The availability of “bandwidth”—the width of the information highway—is increasing at a rate of 300 percent per year while the cost of bandwidth continues to drop steadily. Businesses that are not taking advantage of this information gathering, processing, and distributing capability are quickly slipping behind.
Key questions to consider when evaluating internal business processes
- What if we improve the speed and value of business information, but do not enhance the capabilities of your internal business system (sometimes called ERP)?
- What if we implement a new internal business system but do not enhance your business and manufacturing processes?
- What if we do not reengineer your people skills and performance system to adjust to your new capabilities potential?
Faster time to market
The objective is not better and faster information but rather better, faster, higher-value products and services to customers. Fix this problem, and the e-commerce solution provides the promised payback. Adjust your business and manufacturing planning processes to work with better and faster information through a business process improvement project that works in concert with the new economy.
“Virtual” is only relevant to the location of the people using the information. The job of translating, combining, sorting, and using information still takes place in a manufacturing plant where real people are still making the tangible, real products that customers want. What happens when the manufacturing plant cannot process the ordering information, for instance, at the speed of the communication network? Everything slows down to the throughput capacity of the constraint—in this case the manufacturing plant—resulting in under-utilization of expensive information gathering capability, dissatisfied managers, stressed employees, and, most importantly, unhappy customers who have not had their expectations met.
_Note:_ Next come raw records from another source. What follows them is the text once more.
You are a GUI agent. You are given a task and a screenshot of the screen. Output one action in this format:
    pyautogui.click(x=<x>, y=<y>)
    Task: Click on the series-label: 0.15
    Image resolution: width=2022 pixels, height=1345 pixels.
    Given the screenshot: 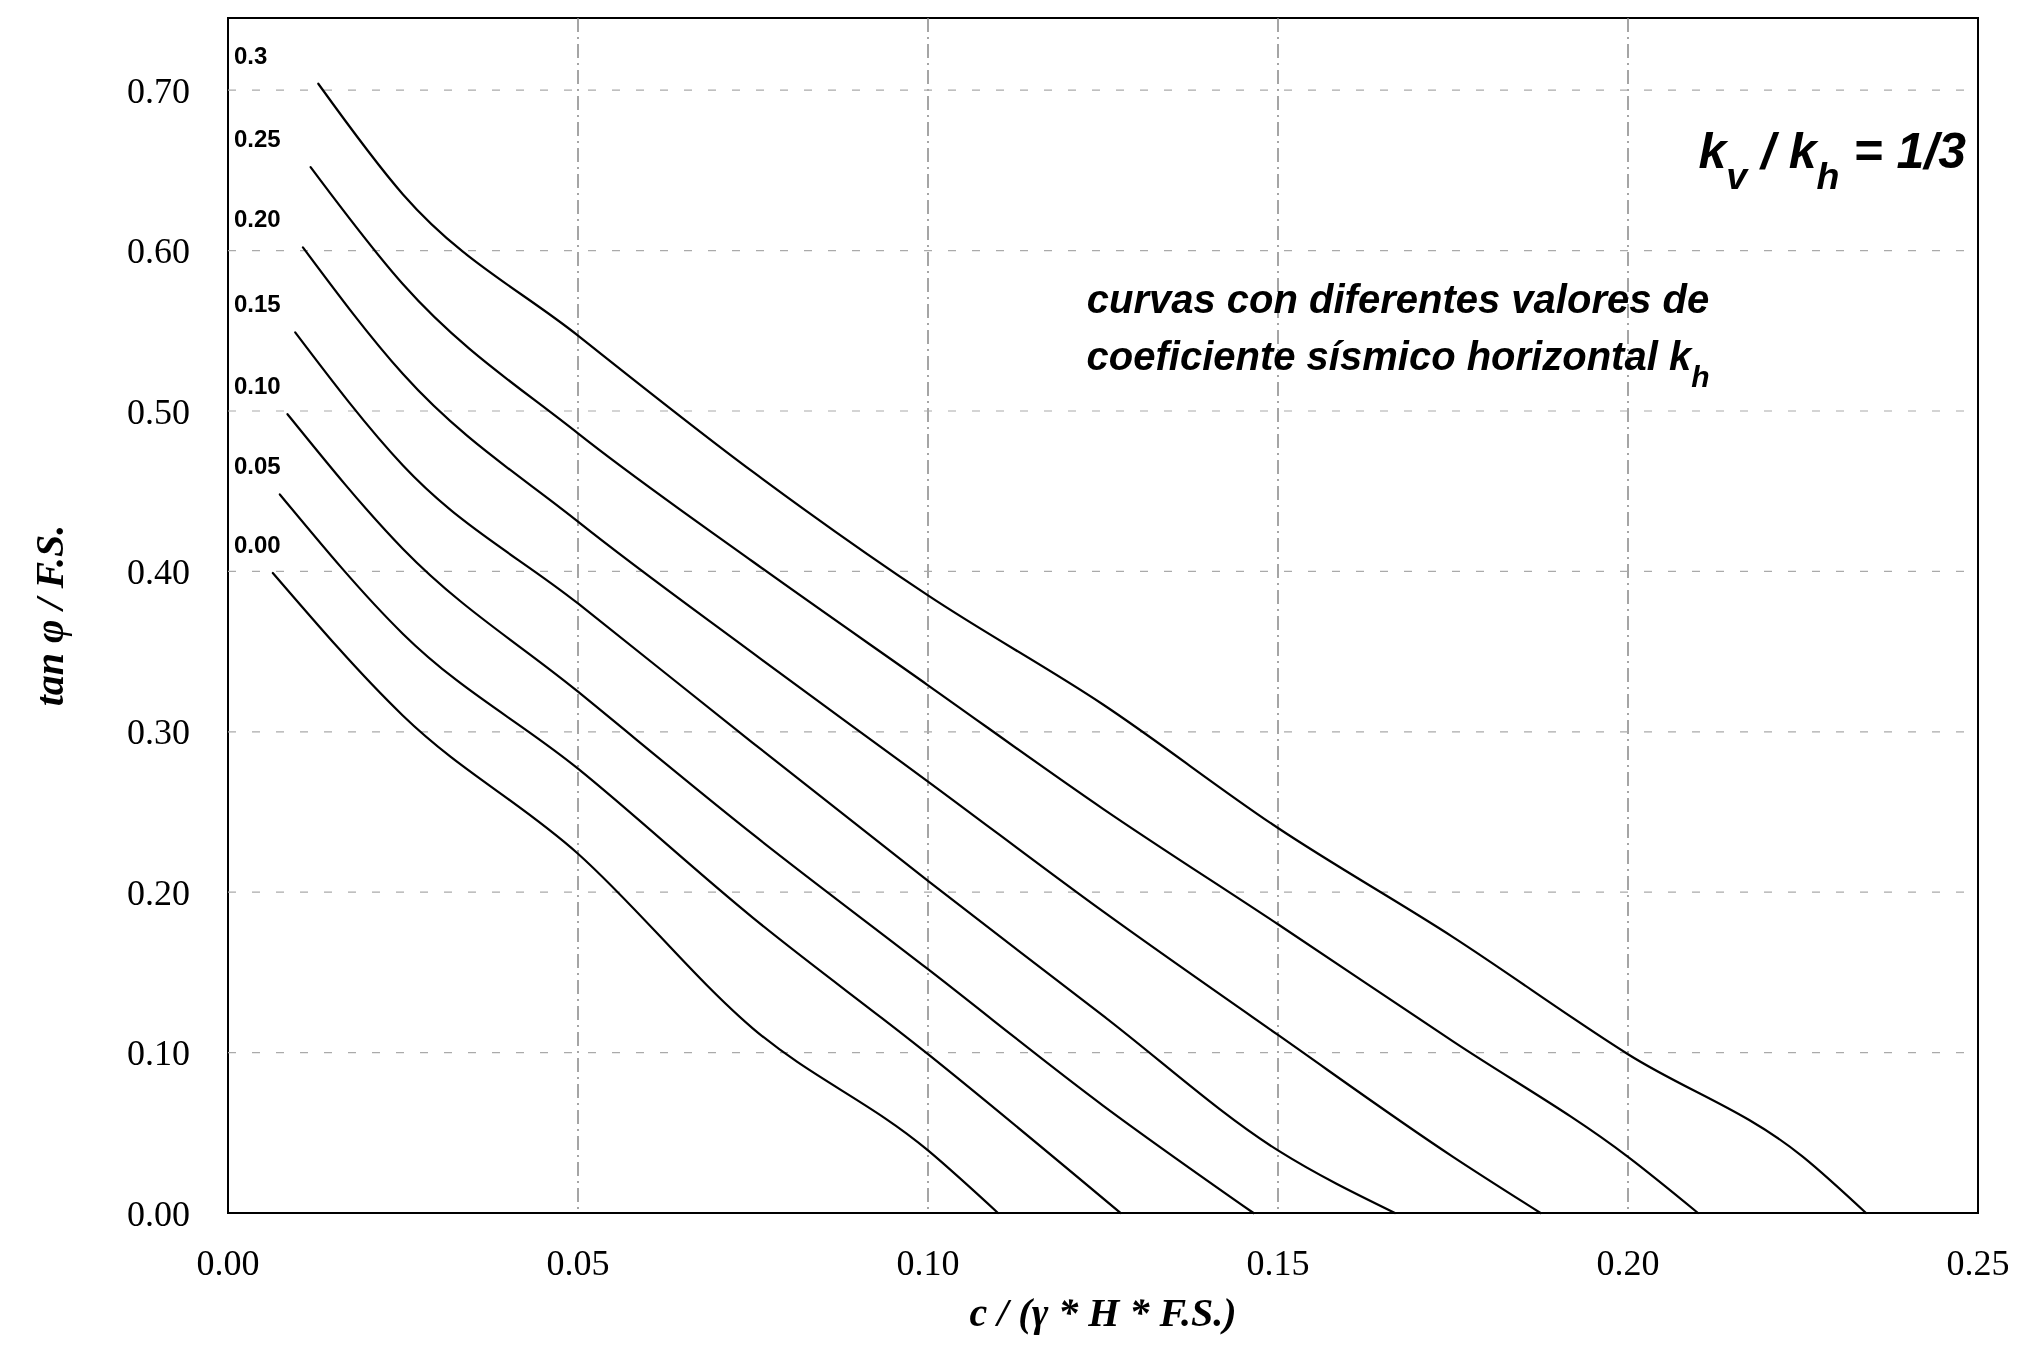 What is the action you would take?
    pyautogui.click(x=258, y=304)
     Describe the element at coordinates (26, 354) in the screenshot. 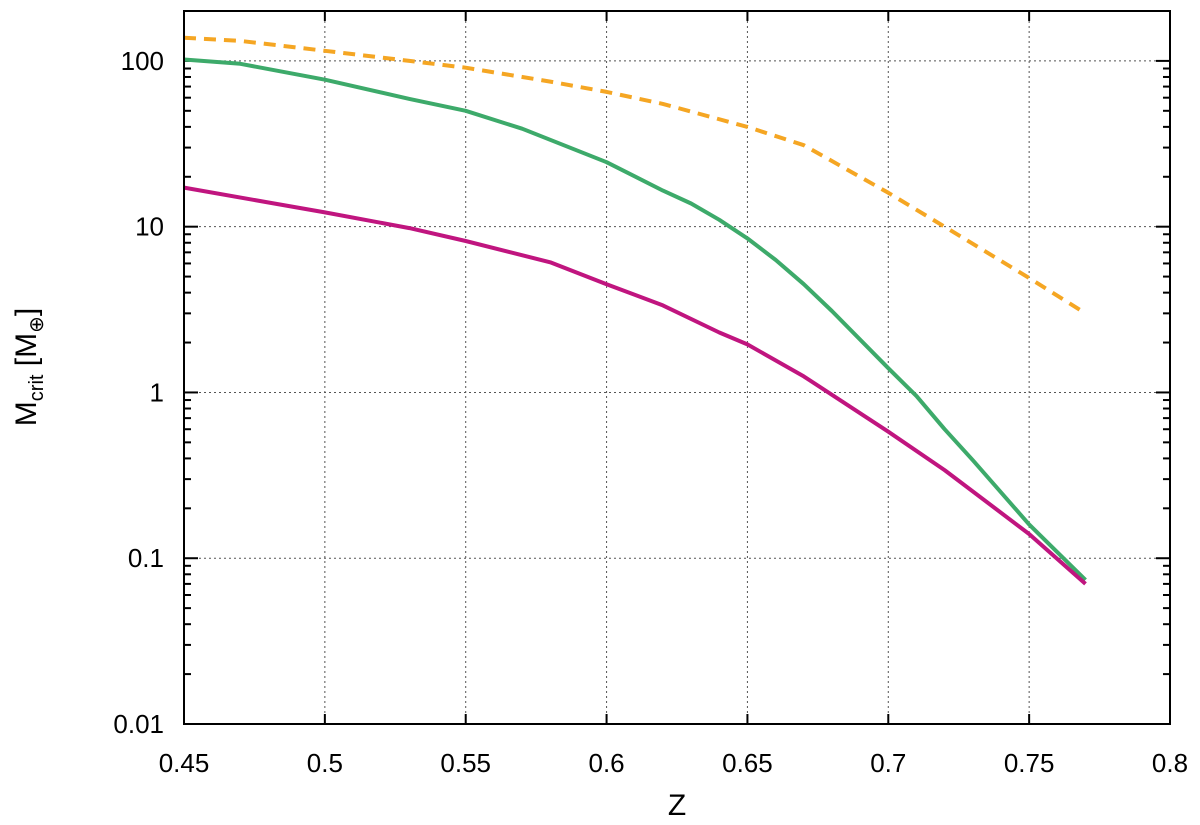

I see `y-axis-label-unit-open: [M` at that location.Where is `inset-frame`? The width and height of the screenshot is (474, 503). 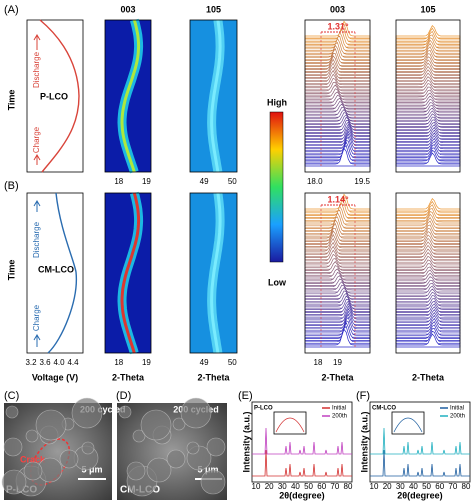
inset-frame is located at coordinates (290, 423).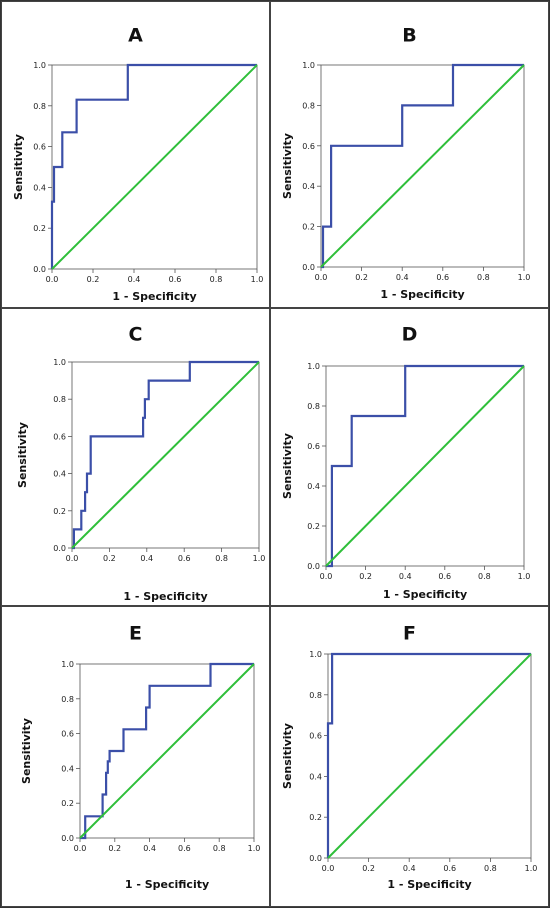  What do you see at coordinates (288, 756) in the screenshot?
I see `panel-f-y-axis-title: Sensitivity` at bounding box center [288, 756].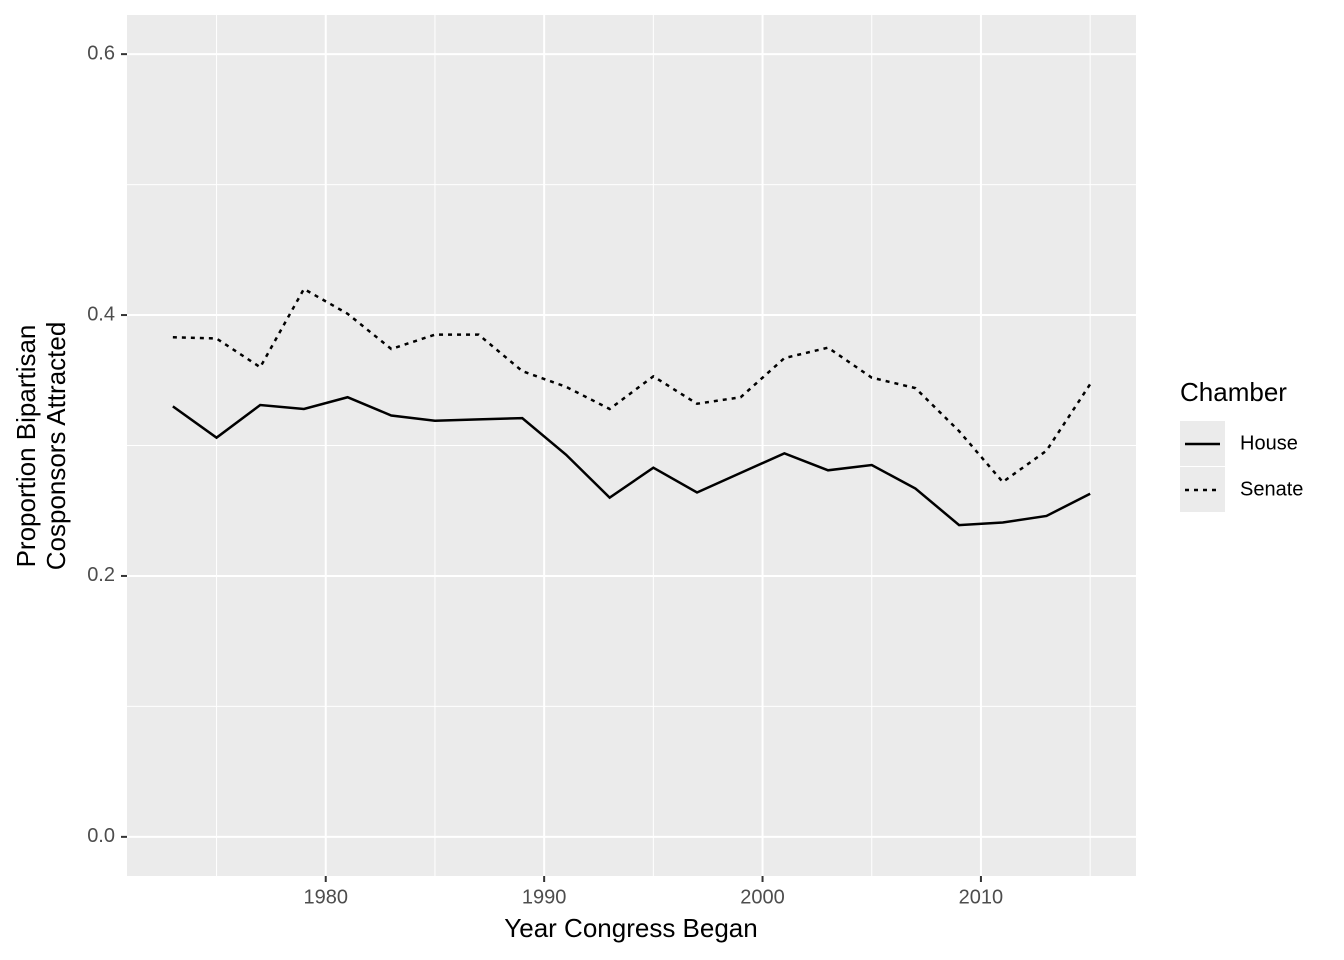 The height and width of the screenshot is (960, 1344). Describe the element at coordinates (630, 928) in the screenshot. I see `x-axis-title: Year Congress Began` at that location.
There is no value or promise of great improvements from e-commerce or B2B processes if the systems’ constraints, more efficient manufacturing, related business processes, and distribution, are not part of the solutions equation.
Speed of available information outpaces manufacturing capability
Information management has accelerated at a pace much faster than manufacturing throughput capability. Besides all the efforts toward lean manufacturing using continuous or demand flow models, this fact remains: Information networks are exceedingly faster than people’s ability to use the information to make products. And, as we said earlier, a business runs on two legs. If the human leg cannot keep up with the other “bionic” one, the expensive leg is forced to slow down. This is the basis behind so much discontent with the return on investment from ERP systems today!
Real-life examples of this discontent? Hershey Foods claims the company lost significant market share when it couldn’t fulfill customer orders fast enough during the 1999 holiday season. Levi Strauss scrapped its electronic online fit-and-manufacture-to-order business because the factory couldn’t respond to demand that the information system enabled. (Notice we don’t say the demand “created” by the new system. The demand was always there. It was the online communication capability that “enabled” the company to gather orders so quickly.)
Edward G. Enquist has 15 years of manufacturing, engineering, and supply chain management experience.
Kenton C. Toomey has over 30 years of manufacturing and supply chain management experience.
Richard Artes has over 25 years of business and manufacturing management experience.